Asian equity markets are fairly subdued this morning partially due to a Japanese holiday and not helped by a severe typhoon warning halting morning trading in Hong Kong. Mainland China stocks are leading losses with the CSI (-1.09%) and the Shanghai Composite (-1.19%) both trading lower while the KOSPI (-0.49%) is also down as I type. Outside of Asia, S&P 500 (-0.10%) and NASDAQ 100 (-0.12%) futures are edging lower ahead of the start of a busy week for corporate earnings.

Looking back on last week, the risk asset party finally lost some steam on Friday as the S&P 500 was down marginally (-0.10%) after four daily gains with the rates rally seeing a sizeable reversal (US 10yr +6.8bp), though these moves only partially offset the week’s strong cross-asset rally.

On Friday, we had the release of the University of Michigan consumer sentiment survey for July. US consumer sentiment soared to a two-year high, surprising significantly to the upside at 72.6 (vs 65.5 expected). During June and July, consumer sentiment saw the largest 2-month rise since 2005, which comes as inflation continues to ease, and the labour market remains robust in the face of Fed rate hikes. However, 1-year inflation expectations rose one tenth from June to 3.4% (vs 3.1% expected) and 5-to-10-year inflation expectations also ticked higher, up a tenth to 3.1% (vs 3.0% expected), although the latter often gets revised in the final number.

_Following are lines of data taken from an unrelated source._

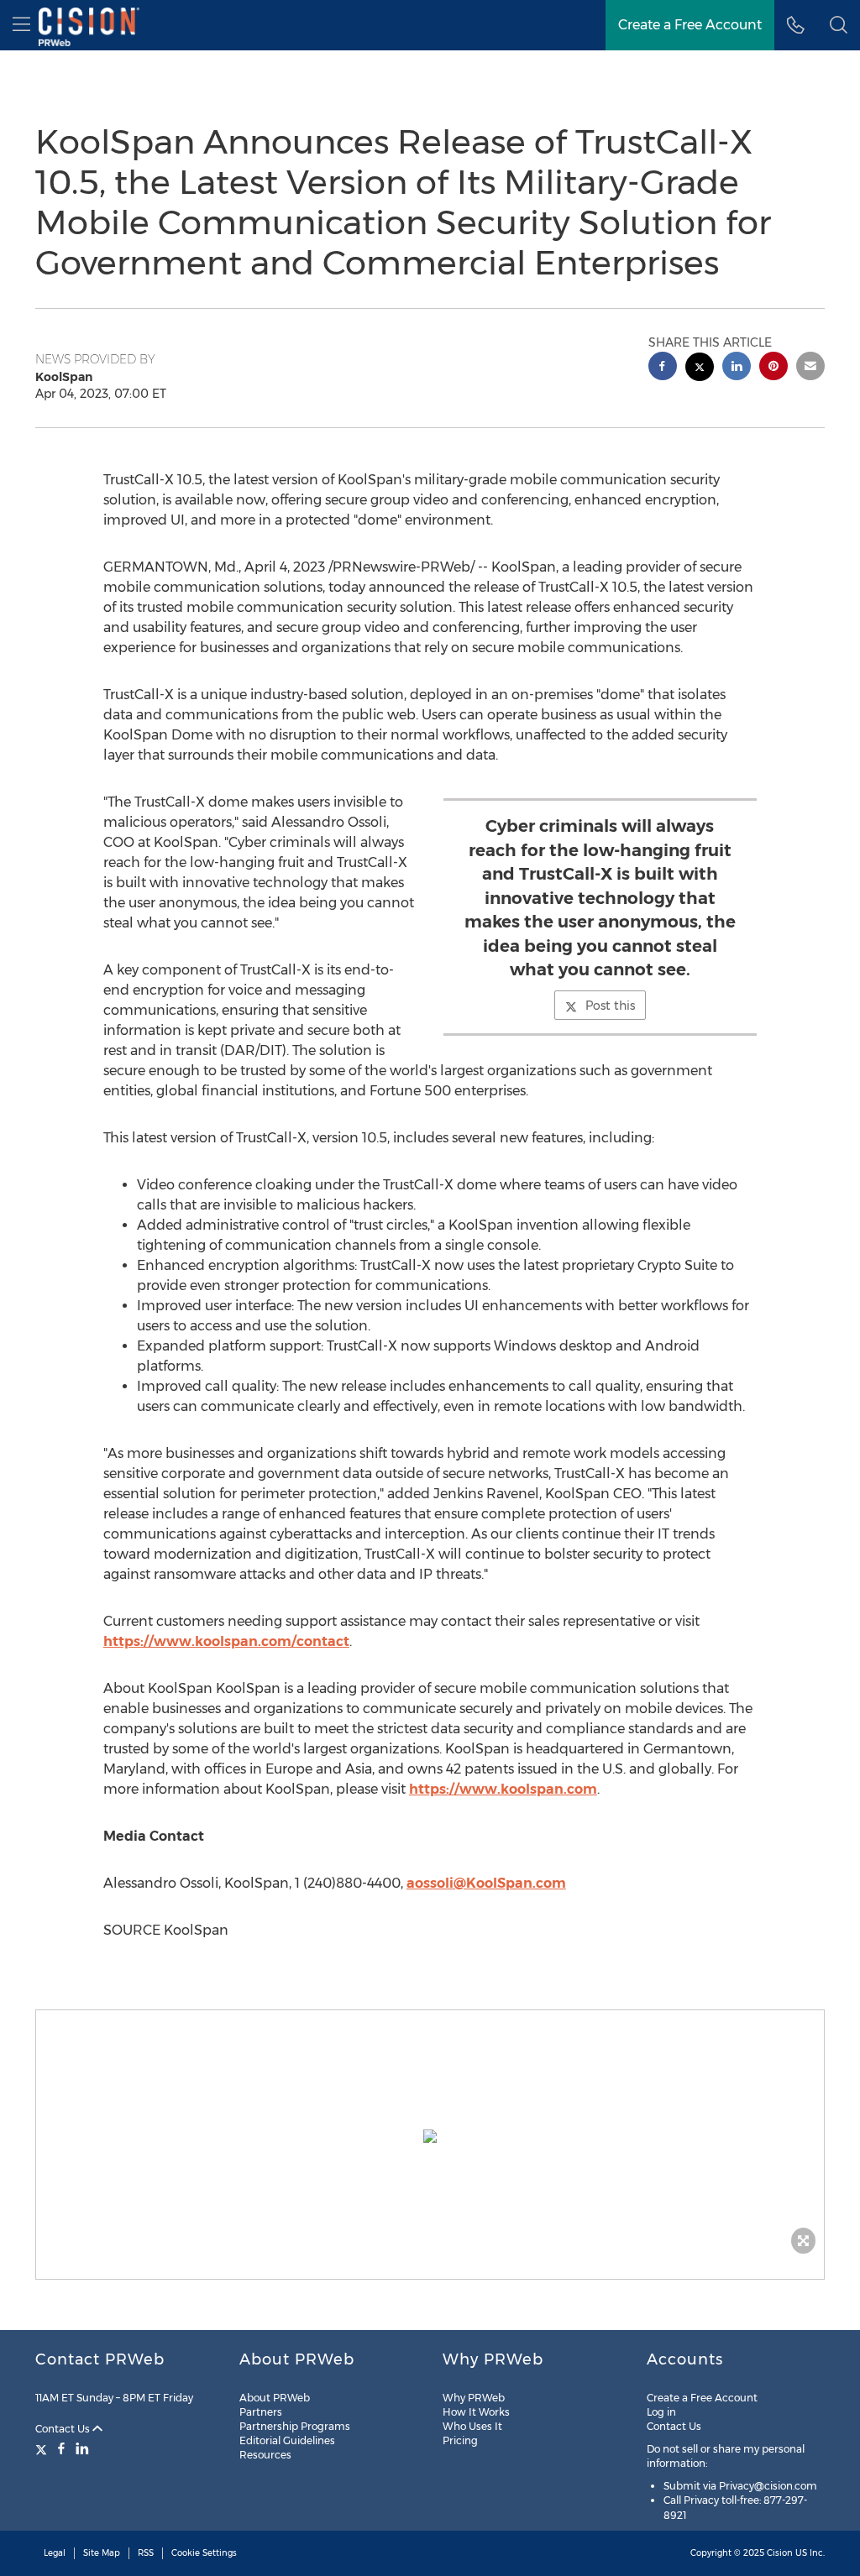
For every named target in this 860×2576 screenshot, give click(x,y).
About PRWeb (274, 2397)
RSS (146, 2552)
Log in (661, 2412)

Following the data, markets partially reversed the downward revision of Fed rate expectations that occurred earlier last week following Wednesday’s CPI report. For example, the terminal rate priced in for November’s meeting gained +3.5bps on Friday off the back of the survey data but was down -2.6bps on the week at 5.40%. And the rate expected for December 2024 climbed a strong +20.3bps on Friday, in weekly terms it fell -16.6bps to 3.93%.

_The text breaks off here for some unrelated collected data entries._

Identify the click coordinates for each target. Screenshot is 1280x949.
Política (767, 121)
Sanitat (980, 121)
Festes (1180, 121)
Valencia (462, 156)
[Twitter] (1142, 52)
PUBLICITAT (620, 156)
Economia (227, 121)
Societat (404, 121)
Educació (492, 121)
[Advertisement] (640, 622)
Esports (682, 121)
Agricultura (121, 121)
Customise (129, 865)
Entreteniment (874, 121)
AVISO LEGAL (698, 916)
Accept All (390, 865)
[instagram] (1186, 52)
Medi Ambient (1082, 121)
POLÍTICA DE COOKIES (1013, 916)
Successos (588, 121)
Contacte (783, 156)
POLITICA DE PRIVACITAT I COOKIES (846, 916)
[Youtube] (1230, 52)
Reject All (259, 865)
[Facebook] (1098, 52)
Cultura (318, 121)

The bounce in Fed rate expectations saw US Treasuries reverse course on Friday, as 10yr yields gained +6.8bps to 3.83%, but this retraced only a fraction of the drop in yields that followed Wednesday’s CPI report, with 10yr yields down -23.4bps week-on-week, the largest weekly drop since the SVB crisis in mid-March. The Fed repricing saw the 2yr yield posting a larger rise of +13.5bps to 4.77% (-17.8bps in weekly terms). The short-end sell off on Friday was driven by real rates (+15.1bp for 2yr), while breakevens showed a continued decline of near-term inflation expectations. The 2yr breakeven was down -14.6bp on the week to 1.91%, its lowest since late 2020. In contrast, the 5y5y US breakeven was marginally on the week at 2.17%. Over in Europe, the Friday rates sell off was more moderate, as 10yr bund yields climbed +3.2bps, but fell back -12.5bps week-on-week. The Euro gained +2.38% on the week (flatish on Friday) as Fed rate expectations pivoted.

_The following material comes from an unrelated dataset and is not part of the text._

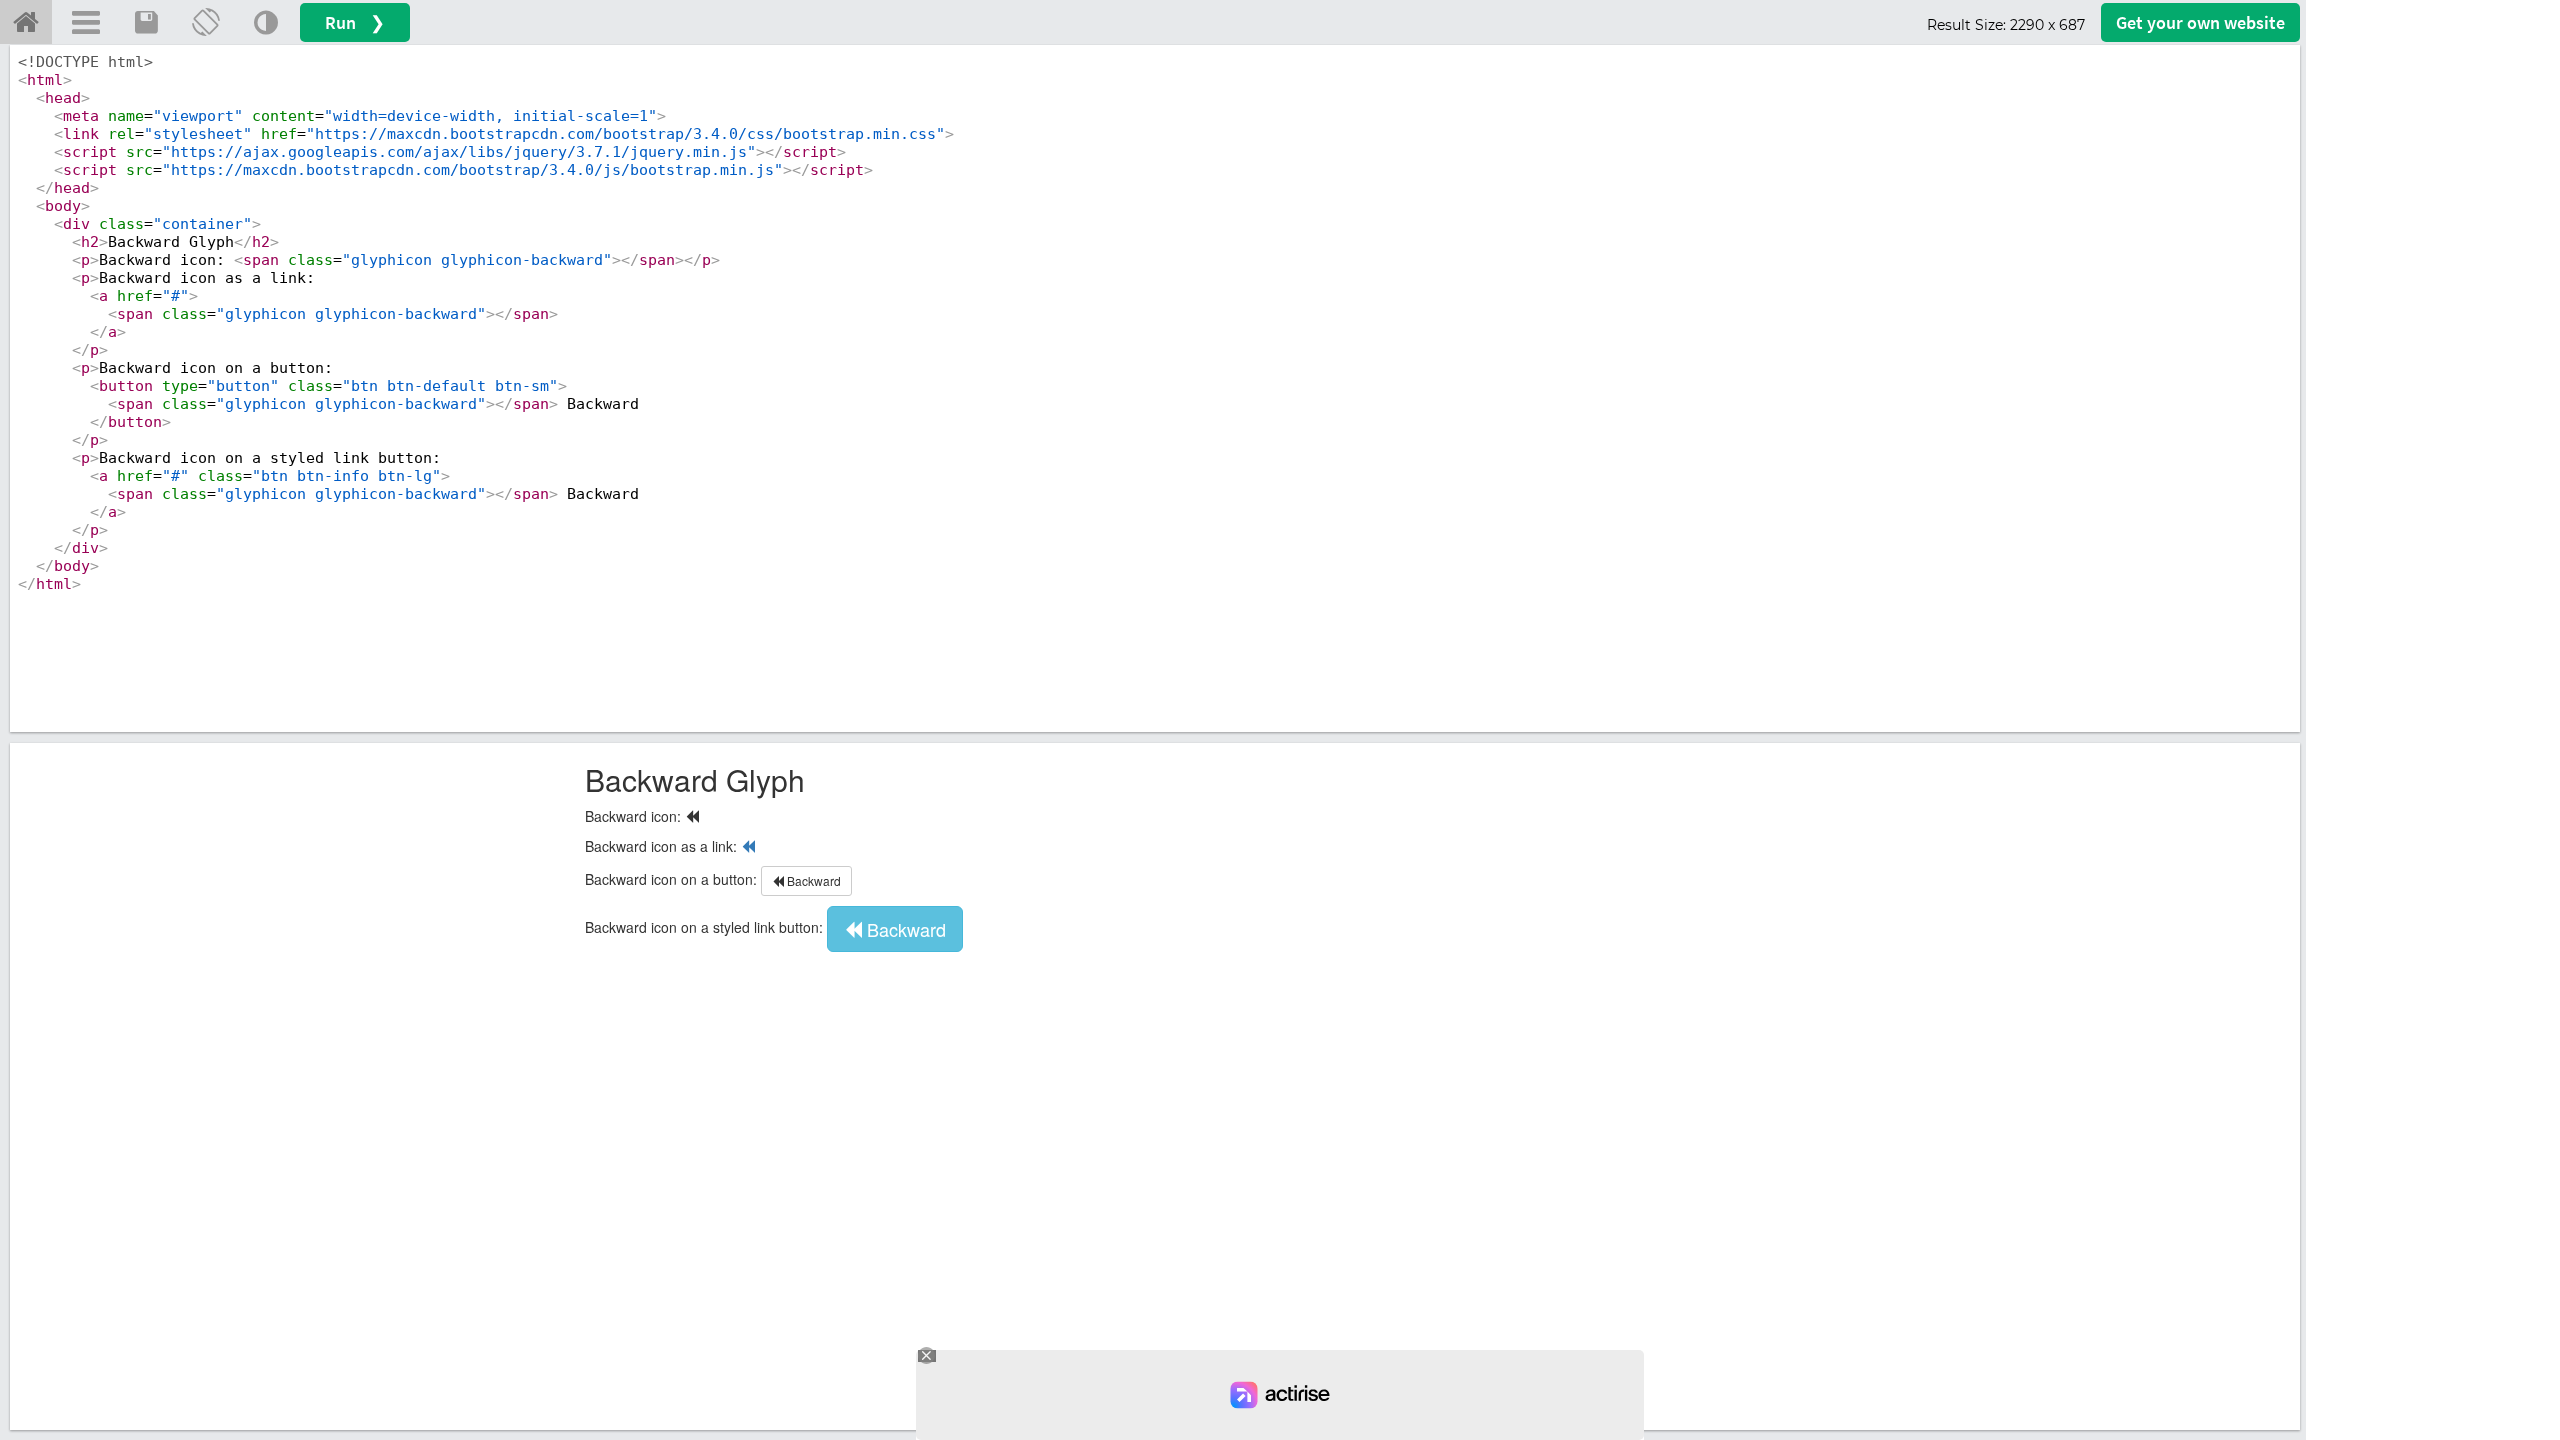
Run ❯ (355, 22)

In US equity markets, both the S&P 500 (-0.10%) and the NASDAQ (-0.18%) saw slight declines on Friday despite initially opening higher again, though they were still up +2.42% and +3.32% respectively in weekly terms. Within the S&P 500, energy was the main underperformer on Friday (-2.75%), while healthcare outperformed (+1.50%). In the tech megacap space, the FANG+ index fell by -0.33% on Friday, despite at one point in the morning trading +1.7% above its all-time closing highs seen on Thursday. Still, it posted a solid +3.61% weekly gain. Across the Atlantic, the STOXX 600 gained +2.94% week-on-week, its largest weekly increase since the last week of March, but traded modestly lower on Friday, falling -0.11%.

Turning to commodities, WTI crude fell -1.91% on Friday to $75.42/bbl, breaking its three-day rally, but ended the week up +1.74% to its highest weekly close since the end of April. Brent crude likewise fell on Friday, down -1.83% to $79.87/bbl, ending the week up +1.78%. Base metals headed for their biggest weekly gain of the year amid the risk-on sentiment, with the Bloomberg Industrial Metals index gaining +4.68% week-on-week (and -0.14% on Friday). Aluminium stood out from the industrial metals pack, rallying +6.04% over the week, and copper closely followed, gaining +4.11%.